What is needed: Output each entry exactly as written.

Records for the task:
:::
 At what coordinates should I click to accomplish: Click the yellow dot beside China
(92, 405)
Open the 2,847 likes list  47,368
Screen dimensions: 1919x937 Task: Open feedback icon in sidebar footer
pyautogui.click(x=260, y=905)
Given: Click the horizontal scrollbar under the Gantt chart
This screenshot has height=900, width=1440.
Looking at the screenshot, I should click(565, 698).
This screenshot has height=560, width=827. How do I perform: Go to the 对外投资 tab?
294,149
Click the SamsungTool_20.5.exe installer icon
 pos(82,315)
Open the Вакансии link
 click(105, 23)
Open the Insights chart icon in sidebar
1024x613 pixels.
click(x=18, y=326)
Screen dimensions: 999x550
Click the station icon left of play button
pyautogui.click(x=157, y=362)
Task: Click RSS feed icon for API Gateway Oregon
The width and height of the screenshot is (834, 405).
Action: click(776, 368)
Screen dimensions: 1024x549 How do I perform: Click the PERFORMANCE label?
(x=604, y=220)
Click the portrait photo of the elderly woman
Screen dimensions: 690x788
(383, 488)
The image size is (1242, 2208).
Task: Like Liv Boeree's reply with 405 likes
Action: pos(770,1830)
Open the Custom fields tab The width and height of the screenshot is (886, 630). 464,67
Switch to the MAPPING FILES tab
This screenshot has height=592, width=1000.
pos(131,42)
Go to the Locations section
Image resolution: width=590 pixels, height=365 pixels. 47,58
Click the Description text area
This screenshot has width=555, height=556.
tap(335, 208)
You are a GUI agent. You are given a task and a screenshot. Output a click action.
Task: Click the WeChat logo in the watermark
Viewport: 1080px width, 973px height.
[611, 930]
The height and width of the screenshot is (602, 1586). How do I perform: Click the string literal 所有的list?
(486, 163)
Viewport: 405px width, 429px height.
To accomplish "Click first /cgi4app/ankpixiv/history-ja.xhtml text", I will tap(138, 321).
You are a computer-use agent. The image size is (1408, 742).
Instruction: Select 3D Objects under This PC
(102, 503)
:::
Solution to this exercise:
 At what coordinates should I click to accomplish: Click the yellow dot beside China
(92, 405)
Open the 2,847 likes list  47,368
Screen dimensions: 1919x937 Task: Open feedback icon in sidebar footer
pyautogui.click(x=260, y=905)
Given: Click the horizontal scrollbar under the Gantt chart
This screenshot has height=900, width=1440.
Looking at the screenshot, I should click(565, 698).
This screenshot has height=560, width=827. How do I perform: Go to the 对外投资 tab?
294,149
Click the SamsungTool_20.5.exe installer icon
 pos(82,315)
Open the Вакансии link
 click(105, 23)
Open the Insights chart icon in sidebar
1024x613 pixels.
click(x=18, y=326)
Screen dimensions: 999x550
Click the station icon left of play button
pyautogui.click(x=157, y=362)
Task: Click RSS feed icon for API Gateway Oregon
The width and height of the screenshot is (834, 405).
Action: click(776, 368)
Screen dimensions: 1024x549 How do I perform: Click the PERFORMANCE label?
(x=604, y=220)
Click the portrait photo of the elderly woman
Screen dimensions: 690x788
(383, 488)
The image size is (1242, 2208).
Task: Like Liv Boeree's reply with 405 likes
Action: pos(770,1830)
Open the Custom fields tab The width and height of the screenshot is (886, 630). 464,67
Switch to the MAPPING FILES tab
This screenshot has height=592, width=1000.
pos(131,42)
Go to the Locations section
Image resolution: width=590 pixels, height=365 pixels. 47,58
Click the Description text area
This screenshot has width=555, height=556.
tap(335, 208)
You are a GUI agent. You are given a task and a screenshot. Output a click action.
Task: Click the WeChat logo in the watermark
Viewport: 1080px width, 973px height.
[611, 930]
The height and width of the screenshot is (602, 1586). How do I perform: Click the string literal 所有的list?
(486, 163)
Viewport: 405px width, 429px height.
To accomplish "Click first /cgi4app/ankpixiv/history-ja.xhtml text", I will tap(138, 321).
You are a computer-use agent. The image size is (1408, 742).
Instruction: Select 3D Objects under This PC
(102, 503)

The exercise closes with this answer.